Collected data:
⟨

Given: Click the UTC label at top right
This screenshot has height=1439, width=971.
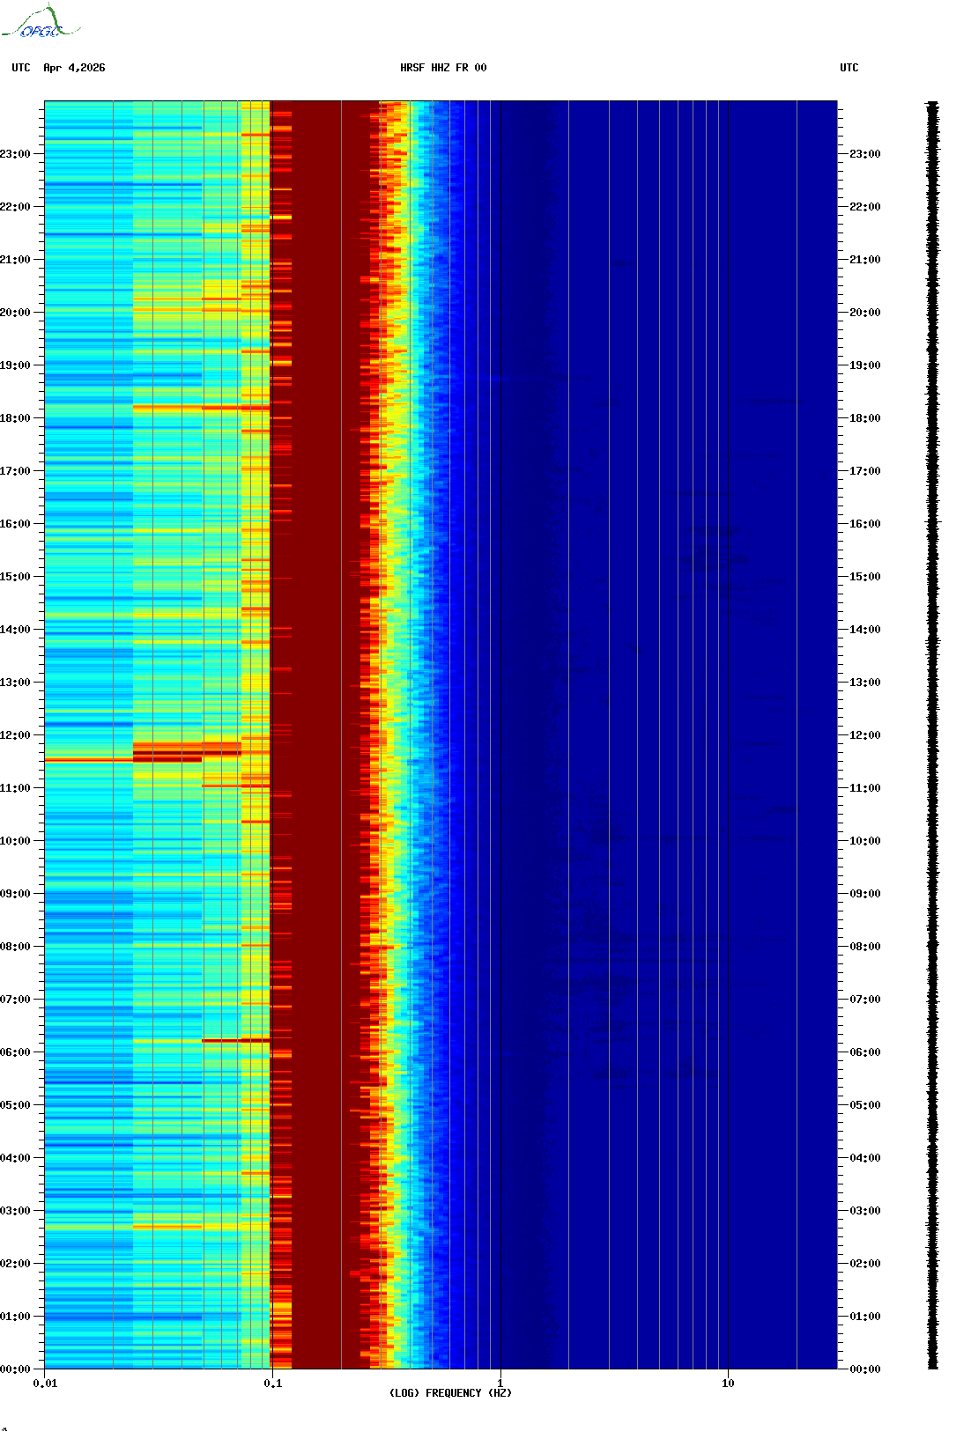Looking at the screenshot, I should tap(849, 68).
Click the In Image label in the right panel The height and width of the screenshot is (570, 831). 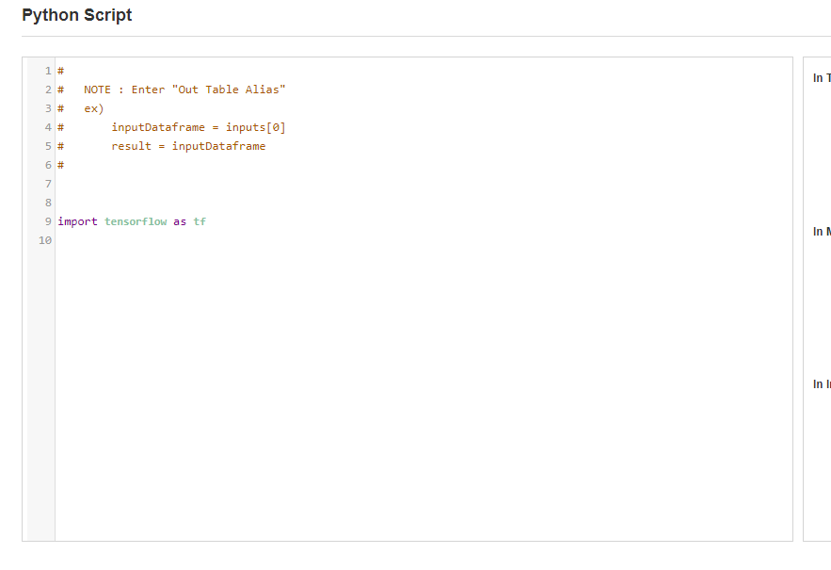(x=821, y=383)
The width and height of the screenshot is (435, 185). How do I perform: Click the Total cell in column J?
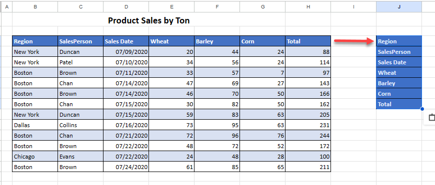point(399,104)
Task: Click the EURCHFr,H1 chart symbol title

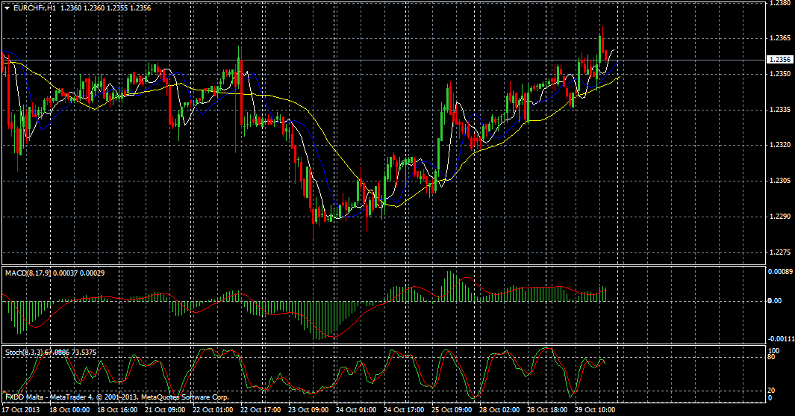Action: coord(34,7)
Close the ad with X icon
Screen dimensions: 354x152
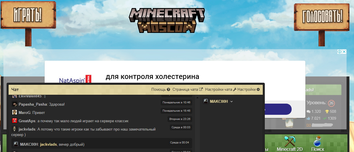pyautogui.click(x=344, y=52)
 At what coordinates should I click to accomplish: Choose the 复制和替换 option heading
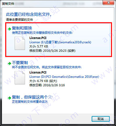click(22, 28)
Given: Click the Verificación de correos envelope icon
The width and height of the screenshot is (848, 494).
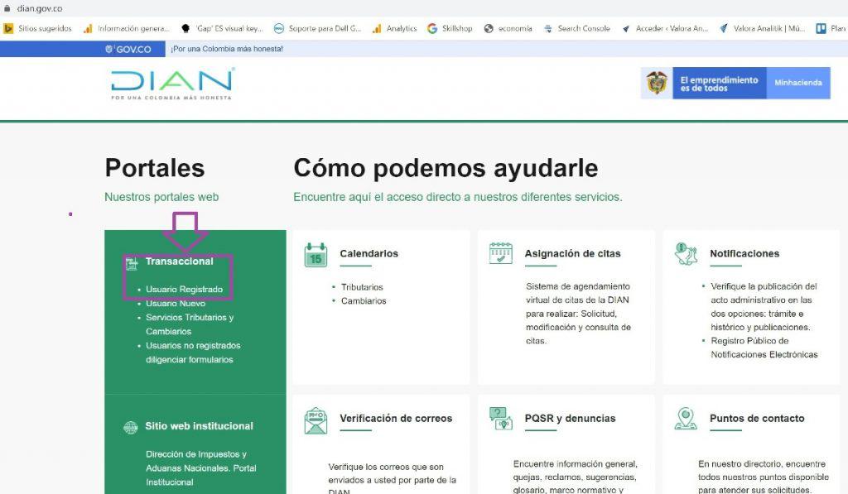Looking at the screenshot, I should click(x=316, y=420).
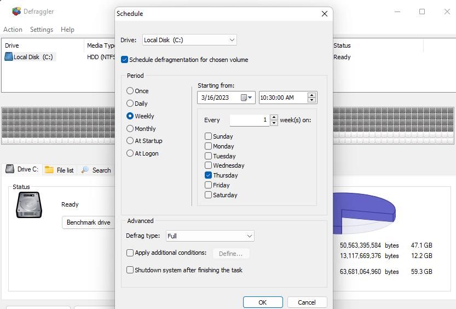
Task: Open the File list tab folder icon
Action: [49, 170]
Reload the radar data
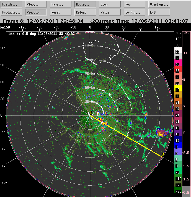 (x=85, y=12)
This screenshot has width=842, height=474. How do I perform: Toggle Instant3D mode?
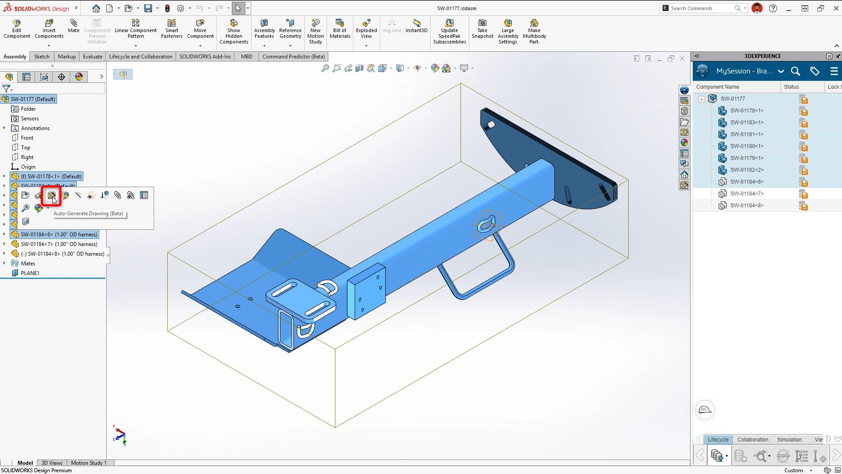tap(416, 26)

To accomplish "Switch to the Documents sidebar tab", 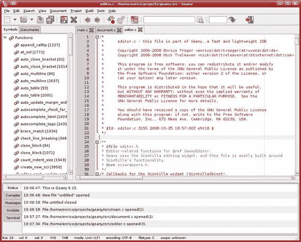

⟩

**What is needed**
Every line in the data that holds "Given" should be copied out.

**Reply**
Given: Click the UTC label at top right
Given: Click the Verificación de correos envelope icon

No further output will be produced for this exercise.